Suddenly the door opened, and a boy ushered in the person farthest from Alicia Vernon's mind at that moment--Nicholas Colegrove. His personality was so strong that he could not come and go anywhere unnoticed. The sight of his handsome, iron-grey head, the grasp of his firm hand, brought Alicia Vernon to her feet and dispelled instantly the strange, benumbing dream into which she had fallen. Colegrove was saying in his rich voice:
"I took the liberty of a friend, albeit a new one, in coming to offer you my felicitations on what I heard this morning."
Alicia Vernon, now quite herself, smiled and thanked him prettily and asked him to be seated.
"Marriage is a very different thing between men and women and between boys and girls," he said in a tone of good-humoured cynicism. "When a full-grown man and woman marry, I have often noticed they assume a defensive attitude, one to the other; it is best in the long run.

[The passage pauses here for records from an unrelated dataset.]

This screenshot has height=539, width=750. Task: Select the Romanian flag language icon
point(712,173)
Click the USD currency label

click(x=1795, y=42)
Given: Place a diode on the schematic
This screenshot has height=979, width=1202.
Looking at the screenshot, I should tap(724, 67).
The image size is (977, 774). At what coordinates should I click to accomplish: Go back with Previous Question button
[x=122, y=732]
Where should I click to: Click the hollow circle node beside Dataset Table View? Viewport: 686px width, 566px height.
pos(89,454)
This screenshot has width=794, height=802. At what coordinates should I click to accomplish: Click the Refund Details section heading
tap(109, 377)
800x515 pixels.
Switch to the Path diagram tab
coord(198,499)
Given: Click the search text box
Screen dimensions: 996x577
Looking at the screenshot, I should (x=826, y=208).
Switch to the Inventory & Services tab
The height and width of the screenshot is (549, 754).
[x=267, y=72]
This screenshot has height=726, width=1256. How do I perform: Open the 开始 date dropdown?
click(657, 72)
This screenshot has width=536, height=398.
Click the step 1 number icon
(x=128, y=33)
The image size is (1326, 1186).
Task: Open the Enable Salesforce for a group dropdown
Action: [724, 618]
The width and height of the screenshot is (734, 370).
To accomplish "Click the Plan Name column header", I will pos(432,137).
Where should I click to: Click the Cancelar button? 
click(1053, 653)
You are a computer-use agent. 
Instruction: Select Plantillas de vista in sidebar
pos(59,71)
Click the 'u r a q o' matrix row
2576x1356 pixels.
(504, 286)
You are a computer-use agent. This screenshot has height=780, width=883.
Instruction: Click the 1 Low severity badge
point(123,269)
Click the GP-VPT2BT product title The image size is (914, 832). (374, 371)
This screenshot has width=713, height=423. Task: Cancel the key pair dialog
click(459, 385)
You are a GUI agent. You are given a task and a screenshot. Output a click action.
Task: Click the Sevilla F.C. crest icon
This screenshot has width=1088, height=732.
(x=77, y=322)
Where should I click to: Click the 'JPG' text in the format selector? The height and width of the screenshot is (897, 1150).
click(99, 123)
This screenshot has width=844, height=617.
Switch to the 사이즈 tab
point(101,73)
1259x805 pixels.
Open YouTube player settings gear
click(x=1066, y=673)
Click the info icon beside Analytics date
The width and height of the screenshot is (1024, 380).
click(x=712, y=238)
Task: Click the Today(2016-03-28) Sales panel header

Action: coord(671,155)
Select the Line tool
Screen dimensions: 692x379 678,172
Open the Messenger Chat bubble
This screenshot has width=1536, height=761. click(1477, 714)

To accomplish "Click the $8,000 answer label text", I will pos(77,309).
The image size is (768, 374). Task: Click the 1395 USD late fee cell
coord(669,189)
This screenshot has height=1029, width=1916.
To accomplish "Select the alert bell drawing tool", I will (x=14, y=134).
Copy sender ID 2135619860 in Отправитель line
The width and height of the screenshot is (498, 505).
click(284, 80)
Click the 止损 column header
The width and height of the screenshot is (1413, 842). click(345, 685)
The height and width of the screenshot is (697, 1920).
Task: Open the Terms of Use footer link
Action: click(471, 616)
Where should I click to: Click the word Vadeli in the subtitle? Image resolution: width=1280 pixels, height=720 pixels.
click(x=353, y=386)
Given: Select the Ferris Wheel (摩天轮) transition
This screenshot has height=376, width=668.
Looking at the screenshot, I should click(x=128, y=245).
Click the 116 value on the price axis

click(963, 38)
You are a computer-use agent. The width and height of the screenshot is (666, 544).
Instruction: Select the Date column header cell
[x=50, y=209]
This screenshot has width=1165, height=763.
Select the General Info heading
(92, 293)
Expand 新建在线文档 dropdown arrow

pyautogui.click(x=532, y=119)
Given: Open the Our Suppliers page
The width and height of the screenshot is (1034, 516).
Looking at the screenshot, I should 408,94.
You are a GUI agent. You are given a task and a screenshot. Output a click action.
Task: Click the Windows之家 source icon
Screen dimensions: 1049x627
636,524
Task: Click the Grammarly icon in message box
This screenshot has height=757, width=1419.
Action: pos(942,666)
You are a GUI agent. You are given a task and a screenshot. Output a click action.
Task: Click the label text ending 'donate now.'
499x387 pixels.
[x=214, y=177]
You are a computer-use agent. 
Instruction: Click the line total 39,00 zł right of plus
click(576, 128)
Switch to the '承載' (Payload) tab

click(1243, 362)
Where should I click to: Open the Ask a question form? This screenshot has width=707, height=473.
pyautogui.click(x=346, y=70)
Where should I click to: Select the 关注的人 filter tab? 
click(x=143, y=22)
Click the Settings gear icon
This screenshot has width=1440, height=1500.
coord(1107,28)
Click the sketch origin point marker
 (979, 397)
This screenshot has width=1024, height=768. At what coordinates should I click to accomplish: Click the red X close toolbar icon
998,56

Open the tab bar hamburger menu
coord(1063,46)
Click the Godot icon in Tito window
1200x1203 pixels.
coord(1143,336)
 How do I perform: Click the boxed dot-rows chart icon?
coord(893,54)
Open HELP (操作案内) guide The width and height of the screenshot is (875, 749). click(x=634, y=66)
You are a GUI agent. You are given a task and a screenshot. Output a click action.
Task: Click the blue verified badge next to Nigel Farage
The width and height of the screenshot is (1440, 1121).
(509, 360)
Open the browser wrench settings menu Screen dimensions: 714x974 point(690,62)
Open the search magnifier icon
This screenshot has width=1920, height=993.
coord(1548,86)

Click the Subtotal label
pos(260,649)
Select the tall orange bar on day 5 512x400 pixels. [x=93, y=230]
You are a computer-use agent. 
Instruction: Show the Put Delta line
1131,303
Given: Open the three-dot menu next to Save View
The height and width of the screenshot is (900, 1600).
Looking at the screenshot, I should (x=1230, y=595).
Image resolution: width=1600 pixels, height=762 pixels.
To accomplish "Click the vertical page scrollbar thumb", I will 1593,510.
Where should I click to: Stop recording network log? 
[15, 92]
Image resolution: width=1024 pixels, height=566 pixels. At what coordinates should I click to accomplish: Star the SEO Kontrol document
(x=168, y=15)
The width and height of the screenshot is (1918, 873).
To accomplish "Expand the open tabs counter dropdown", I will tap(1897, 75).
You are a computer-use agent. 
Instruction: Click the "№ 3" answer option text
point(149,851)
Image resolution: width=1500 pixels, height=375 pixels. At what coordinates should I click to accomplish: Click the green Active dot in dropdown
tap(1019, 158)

Of course, they don't admit it--everything in this blessed country is on the basis of the slightest sentiment--but it is a fact just the same."
Alicia smiled and answered:
"I don't think that American men have ever been on the defensive with women."
"Quite true in a way," answered Colegrove. "My interest in the subject is purely academic. I was married at nineteen to a pink-cheeked girl three years older than myself. We found out our mistake at the end of a few years. I am not a brute and I am willing to give her everything she wants, but she doesn't know what she wants. Sometimes she thinks it's a divorce, but as soon as I agree to it she finds out that she doesn't want it at all. Of course," continued Colegrove, rising and walking about the room, "the time may come when I shall meet a woman who will mean a good deal to me. So far, however, not one of them has been able to make any impression on me as deep as the action of the Board of Directors of the A.F.& O. Railroad. If you don't mind my saying it, however, now that it is too late, I was very much impressed by you. Your type, you know, is very unusual."
Yes; Alicia Vernon knew that her type was very unusual and never in her life had her pride and self-love been more flattered than by Colegrove's frank and debonair admission.
"However," he said, coming and standing before her, "it won't keep me from being friends with Senator March; he is a very strong man in every way, and I hope you will let me be a friend of yours, too. Recollect, if you ever get into a financial tangle, I can give you some good advice."
"I have been in a financial tangle all my life," murmured Alicia, "but now that is past."
"Not if you have been in it all your life, my dear lady; those things are matters of temperament and bear a very indirect relation to the rise and fall of one's income. That's one thing in which I have been always very indulgent towards women. Very few of them have any real idea of the value of money, and the charming and beautiful among them should have it just as they should have plenty of air and sunlight."
This sentiment was peculiarly acceptable to Alicia Vernon.
Colegrove remained twenty minutes longer, and when he left Alicia reflected that in him was embodied that American type of which she had heard so much--men who can deny nothing to women.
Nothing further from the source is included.